The Pandemic Can’t End While Wealthy Nations Hoard Shots

Those two organizations have aimed to right the imbalance by sponsoring an organization called Covax, a partnership of the WHO and UNICEF with two nonprofits, the Coalition for Epidemic Preparedness Innovations and Gavi, the Vaccine Alliance. Covax, which launched last June, bundles donor money from high-income nations with purchase commitments from low-income countries to guarantee those countries will receive vaccines. (The Trump administration refused to join Covax; President Joe Biden reversed that decision on his first day in office and last month committed $4 billion.)

On February 24, Ghana became the first country to receive vaccines from the Covax scheme, 600,000 doses of the Oxford-AstraZeneca single-dose formula; that was followed a few days later by doses arriving in Côte d’Ivoire. By last week, the cooperative had sent vaccines to 14 countries in sub-Saharan Africa, southeast Asia, and the Pacific Rim, and predicted it will be able to distribute 237 million doses worldwide by the end of May.

Still, the amount of vaccine that Covax can command is a fraction of what rich countries have agreed to purchase directly. As of March 1, according to the Launch and Scale Speedometer at the Duke Global Health Innovation Center, the high- and upper-middle-income countries of the world—including the US, Canada, the United Kingdom, the European Union, and Japan—have collectively booked 5.8 billion doses. Covax has secured contracts for 1.1 billion.

This is “an abject moral failure,” says Ruth R. Faden, a Johns Hopkins professor and founder of its Berman Institute for Bioethics, who serves on a WHO working group on Covid-19 vaccines. “It’s as if the wealthy countries of the world have gone shopping and cleared the shelves before the other countries of the world could even get inside.”

The problem isn’t only that manufacturers’ shelves are bare (and, to extend the metaphor, that rich countries’ panic pantries are full). By pulling multiple countries into a buying collective, Covax was supposed to gain the ability to negotiate lower prices that poor nations could afford. Rich countries’ cutting their own deals undermines that. And in a further twist, some of those countries are using their vaccine commitments as levers for diplomacy. Both Russia and China have encouraged their manufacturers, which are state-affiliated, to cut deals with Asian and Latin American nations, a subtle way of gaming political influence. (Vaccine nationalism cuts both ways, though. Last Thursday, invoking a European Union compact, the Italian government refused to let AstraZeneca sell vaccines made in the EU to Australia, contending that Italy needs them more.)
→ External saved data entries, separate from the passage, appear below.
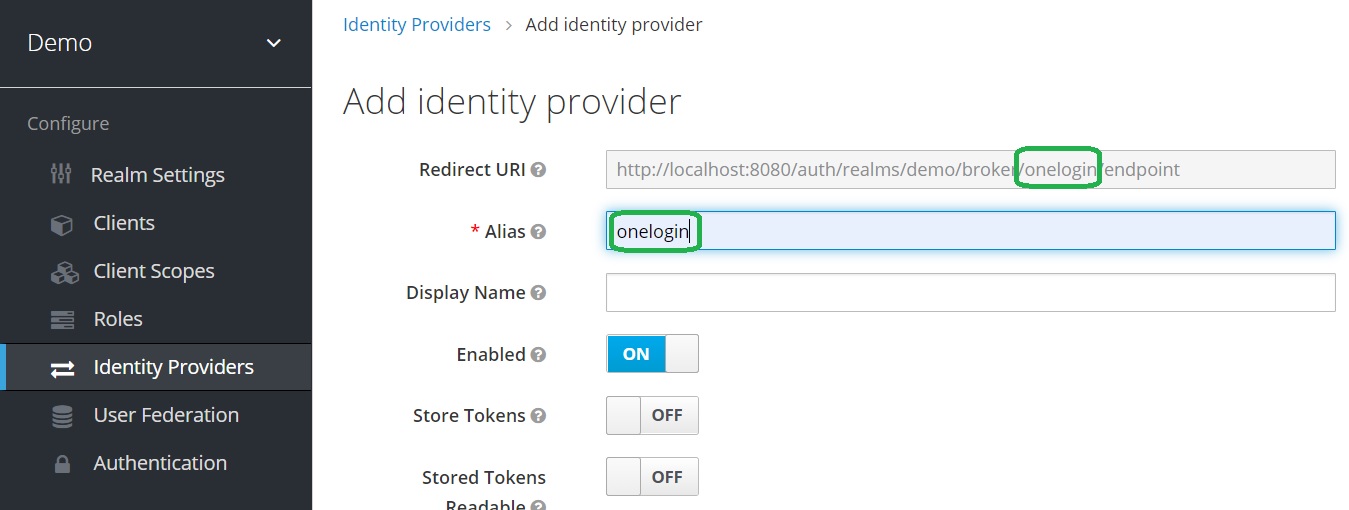1349x510 pixels.
Task: Click the help icon beside Display Name
Action: (x=538, y=293)

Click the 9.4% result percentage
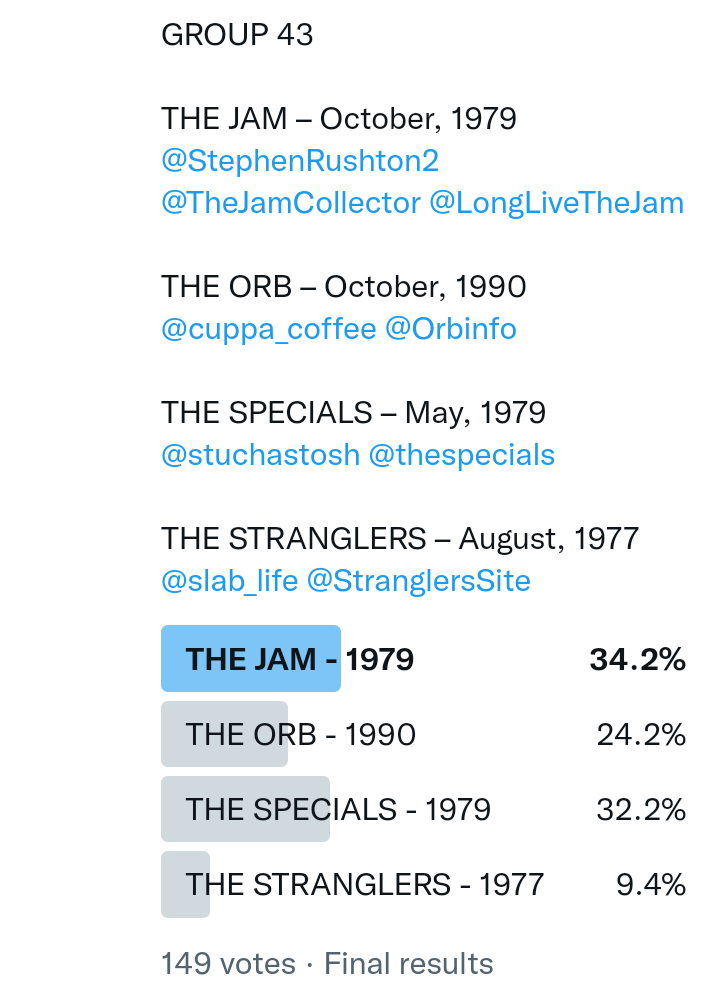coord(650,885)
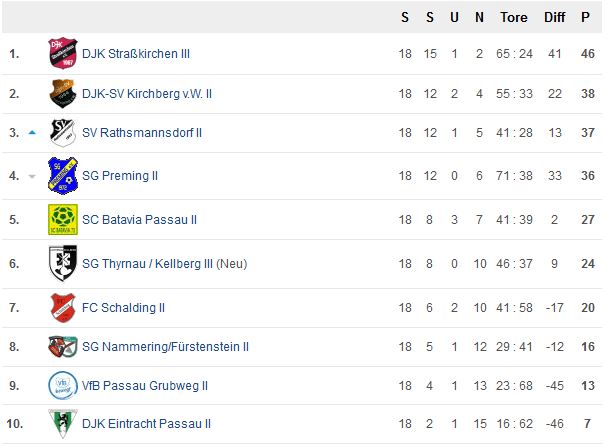Click the gray down arrow at rank 4

(32, 176)
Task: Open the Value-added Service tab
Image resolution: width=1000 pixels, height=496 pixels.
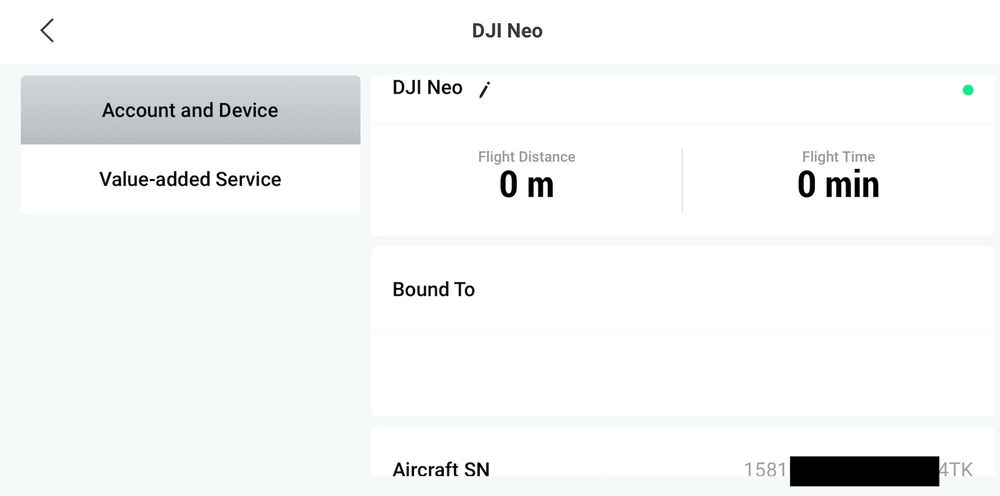Action: (x=190, y=179)
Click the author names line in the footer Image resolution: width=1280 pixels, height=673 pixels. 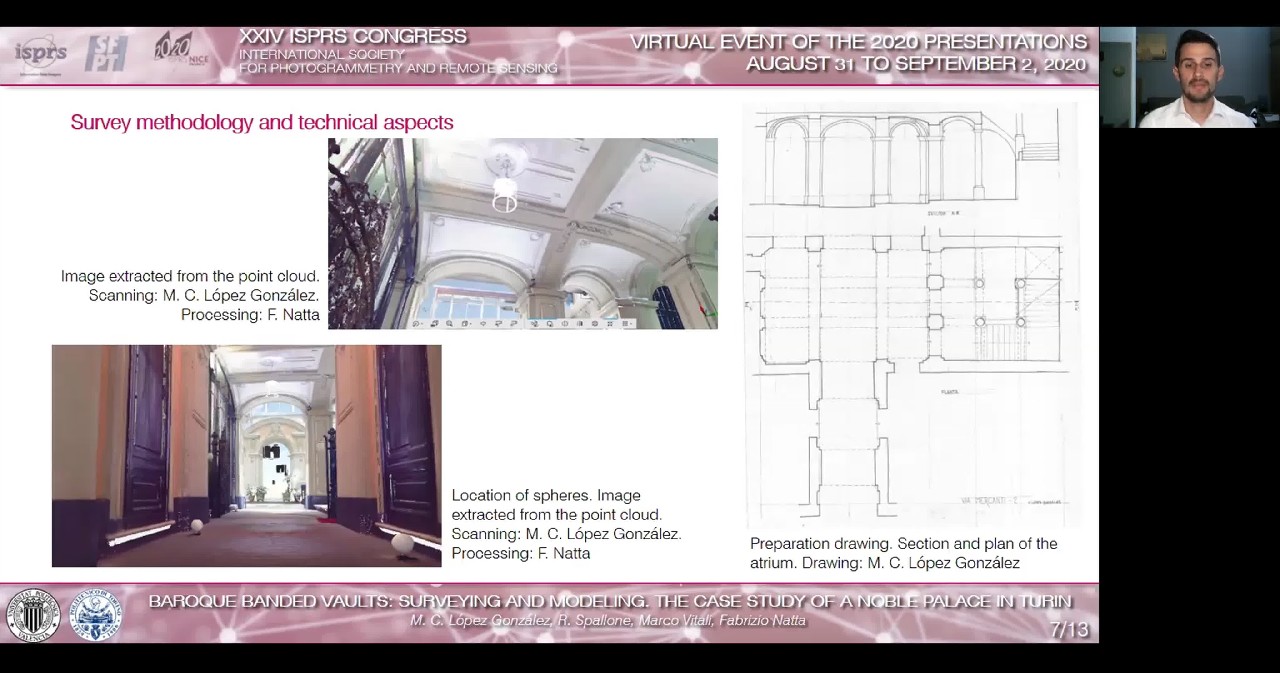point(607,621)
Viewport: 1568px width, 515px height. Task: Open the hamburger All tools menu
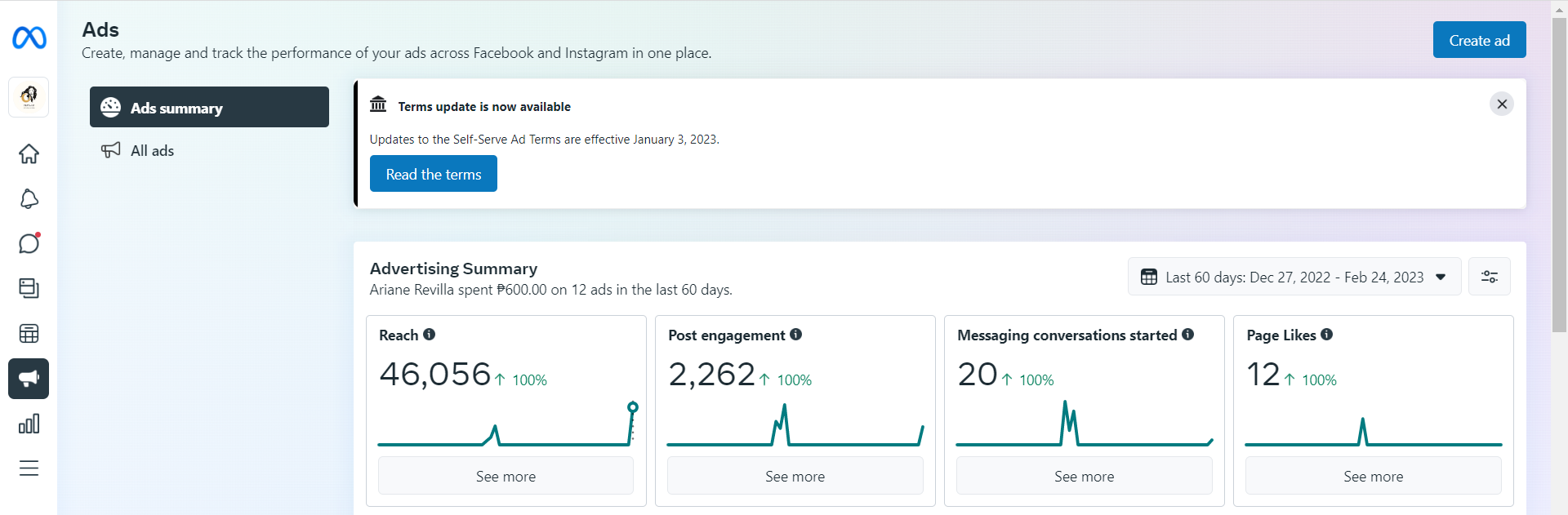coord(29,468)
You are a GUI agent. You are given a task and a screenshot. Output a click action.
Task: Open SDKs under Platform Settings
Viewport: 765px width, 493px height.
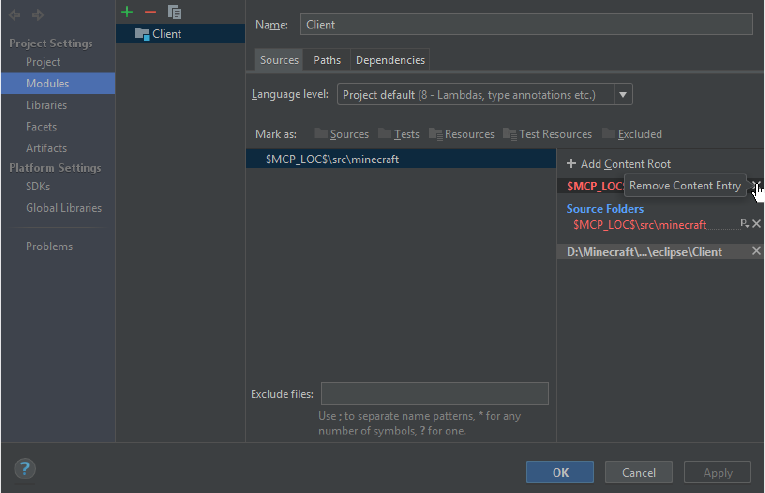(x=38, y=186)
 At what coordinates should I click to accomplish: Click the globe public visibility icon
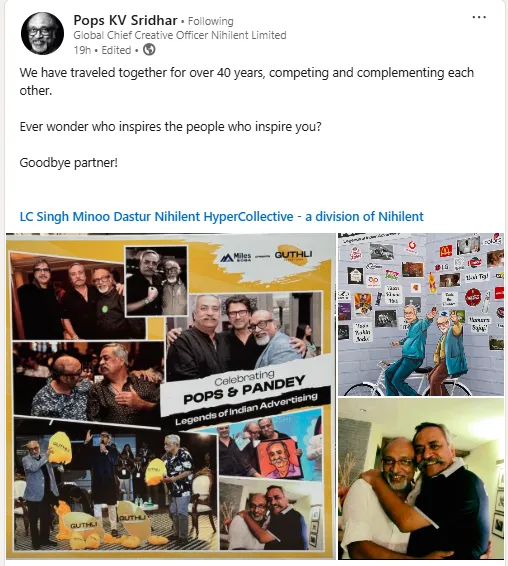149,49

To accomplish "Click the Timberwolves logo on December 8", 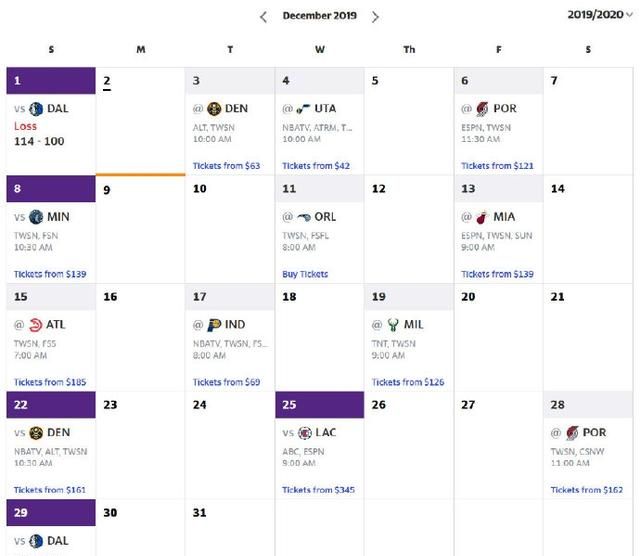I will 36,217.
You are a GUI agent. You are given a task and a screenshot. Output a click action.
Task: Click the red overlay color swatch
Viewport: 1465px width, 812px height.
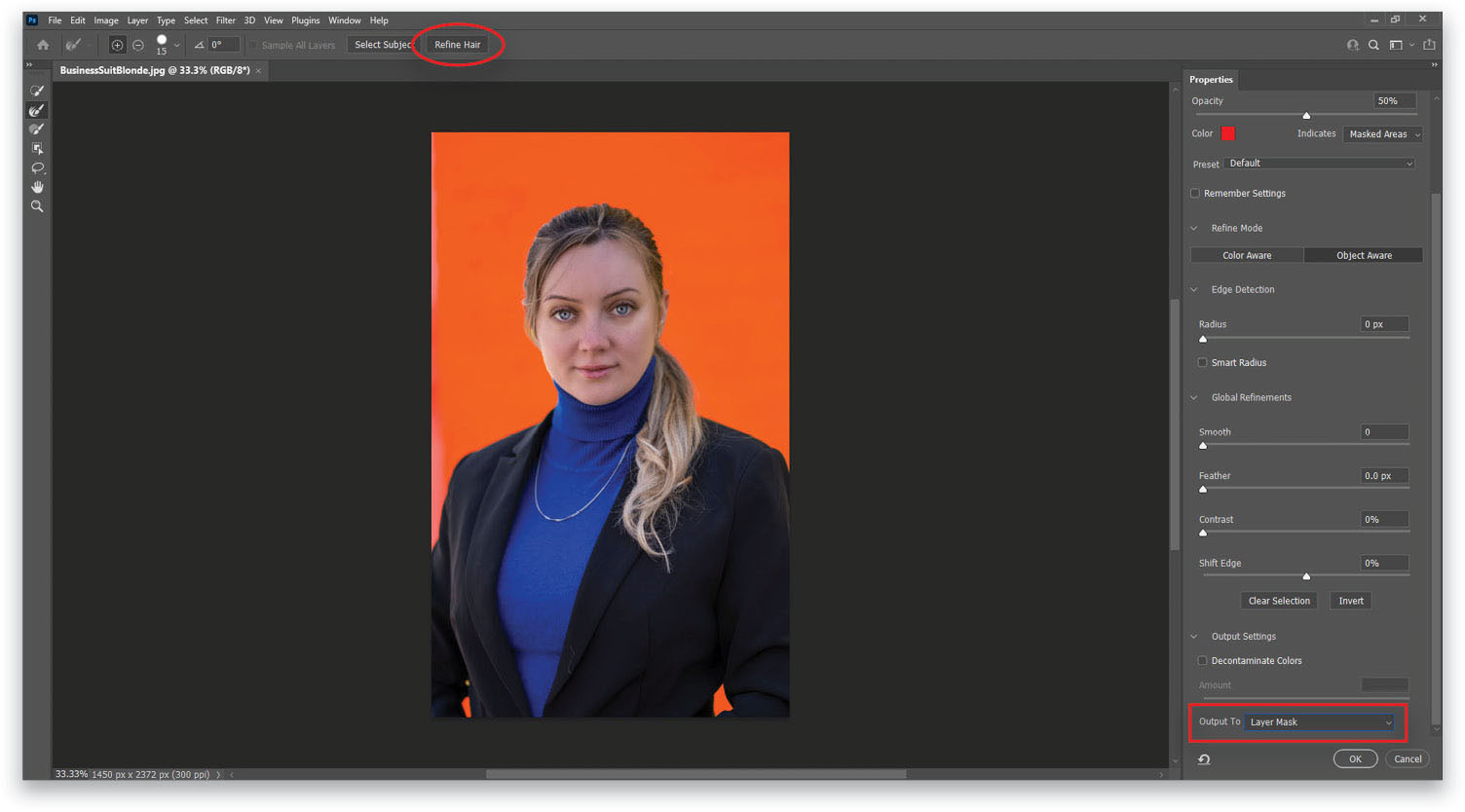point(1226,133)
Multiple proposals are circulating to solve the international imbalance, by imposing a universal ethical framework for distribution, prioritizing by each country’s population or number of health care workers, or sharing technology and loosening countries’ hold on vaccine IP. Yamey has suggested rich countries be required to tithe their purchases, redirecting one dose to Covax out of every 10 purchased. Norway’s government already has done a form of this, pledging to donate doses at the same rate that it uses them at home, and UK officials have proposed donating extra doses once their domestic vaccine campaign ends. “If there was political will, or if there was a greater urgency or a willingness to step away from vaccine apartheid,” Yamey says, “we would all be better off.”

Meanwhile, globally and within the US, a second ethical question is rising. It has always been understood that delivering doses to some of the most difficult places to reach would be much easier with a vaccine that can be transported at room or refrigerator temperature, instead of the home-freezer temperatures required by the Moderna formula and the ultra-cold lab-freezer levels needed to preserve the Pfizer-BioNTech one. Ideally, a vaccine for the most difficult-to-reach last miles would also deliver protection in a single dose, to solve the problem of having to track people down a second time or require them to walk long distances or travel over rough terrain.